When Bergen met then-freshman compound archer Hala Skelton, a fellow digital media major with a concentration in videography, at the Club Sports Convocation last October, Skelton invited her to try out for the archery team, reigniting her passion to compete in the sport.
The pair could form a lethal tandem for the Lady Flames when they compete at the USA Archery Indoor National Championships at JMU next spring. Using state-of-the-art equipment, both archers showcase excellent posture and incredible precision on the practice range, firing multiple bullseyes from distances of 20, 30, and 40 meters.
While her compound bow is manufactured by APA Archery in her home province of Saskatchewan, Bergen recently purchased an Axcel RheoTech sight manufactured by T.R.U. Ball, the Madison Heights-based company where Summers serves as vice president of manufacturing and production.
“That’s a really nice sight with adjustability and features that are unbelievable,” Bergen said of the product that has been used by a number of archery medalists in recent Olympic Summer Games.
Bergen also uses high-tech video equipment in her major and recently added a minor through the School of Aeronautics to start training as an Unmanned Aerial Systems Operator (UASO).
“I like to use drones with my videography to get a different perspective,” she said. “Maybe I’ll produce my own hunting TV show someday.”

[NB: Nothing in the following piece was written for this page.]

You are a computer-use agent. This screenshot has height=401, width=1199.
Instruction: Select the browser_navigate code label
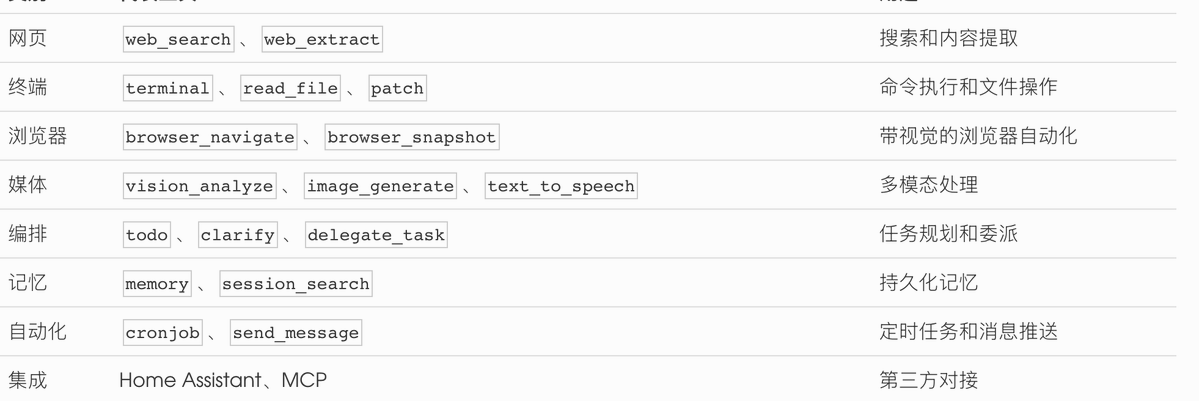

Bergen hopes to train with the archery team on its 20-target outdoor 3D course this fall to gear up for Virginia’s archery hunting season, which runs from Oct. 5-Nov. 15.
“I’m planning to get proficient in 3D outdoor archery shooting so that when I get to go hunting and my heart is pounding out of my chest, I’ll be able to stay calm and use muscle memory to make the shot,” Bergen said. “It’s not so much the kill, but in bowhunting for deer or bear, I especially enjoy the pursuit. You have to pretty much see the whites in their eyes before you shoot.”
Beyond hunting, Bergen wants to use her digital media degree from Liberty in the mission field, possibly visiting her aunt and uncle to chronicle their experiences as missionaries to Thailand.
In the summer of 2017, Bergen traveled to South Africa with Centershot Ministries, a Minnesota-based non-denominational outreach program that partners with local churches and uses archery as a tool to share the Gospel with the surrounding community.
“We went into local schools to train the students in archery and encourage them to make Christ the target of their lives,” she said.
That’s the heart behind Bergen’s purpose in life, as an extreme huntress passionately pursuing the prize of following Jesus, wherever He leads.